The task:
Return the lines below exactly, from the first line to the line that contains "The height and". Leave out pictures.

(Stored data entries)
────────

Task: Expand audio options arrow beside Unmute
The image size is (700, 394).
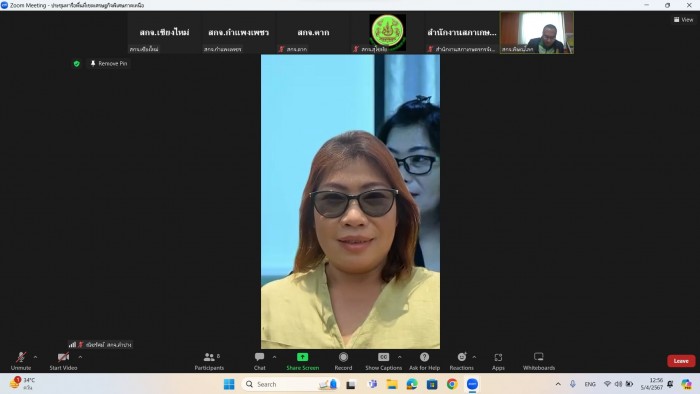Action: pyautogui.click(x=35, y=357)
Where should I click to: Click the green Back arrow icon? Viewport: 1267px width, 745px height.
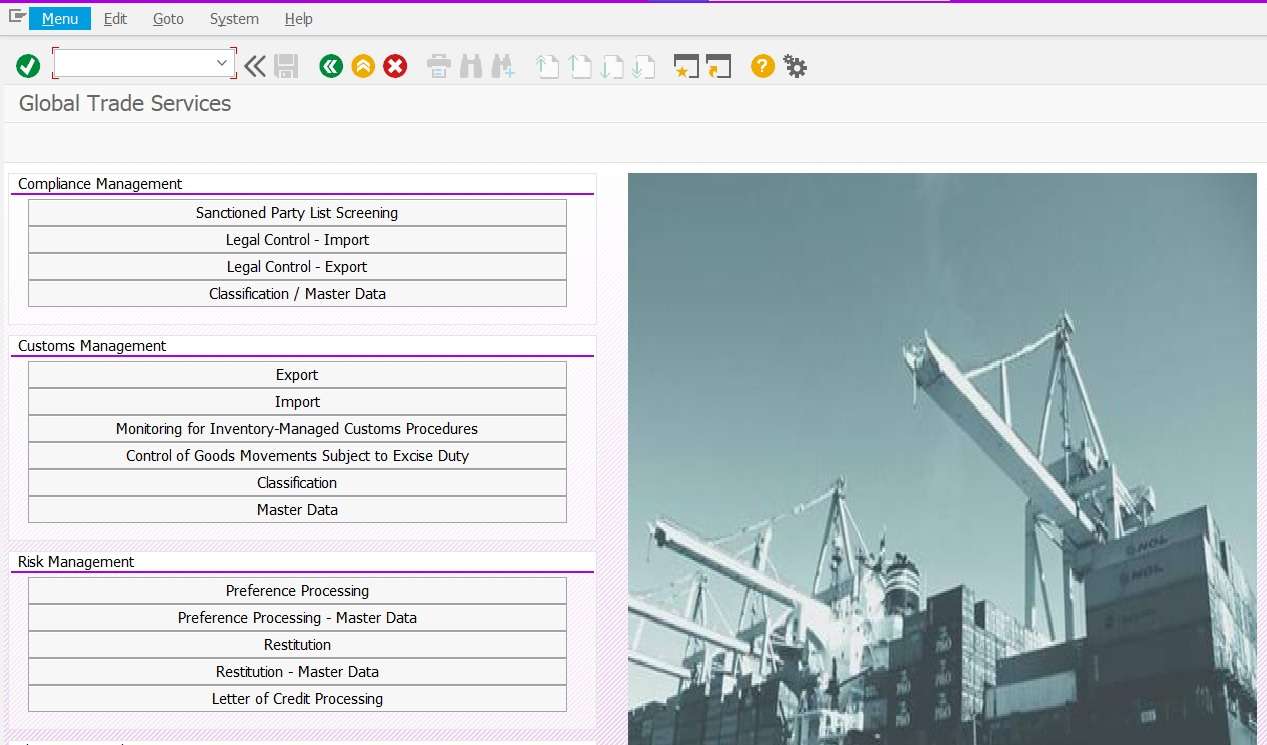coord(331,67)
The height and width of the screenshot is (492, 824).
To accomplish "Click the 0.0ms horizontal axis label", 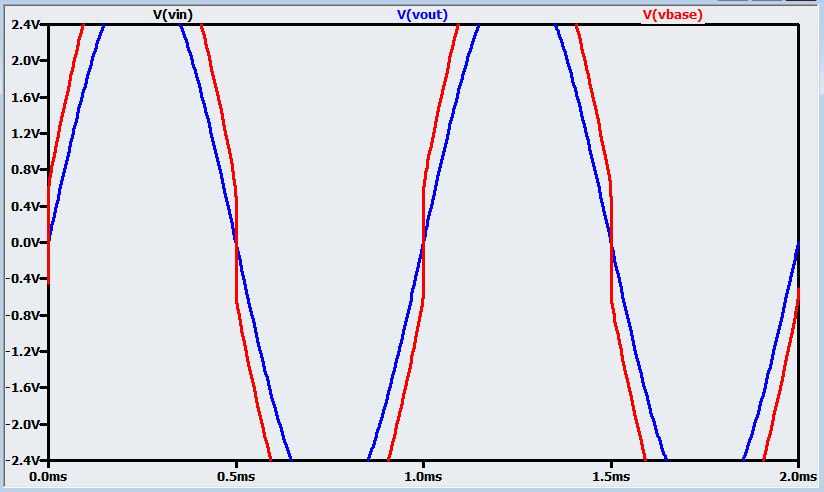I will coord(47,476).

────────

Answer space:
Task: Expand audio options arrow beside Unmute
The image size is (700, 394).
Action: pyautogui.click(x=35, y=357)
Where should I click to: Click the green Back arrow icon? Viewport: 1267px width, 745px height.
coord(331,67)
The height and width of the screenshot is (492, 824).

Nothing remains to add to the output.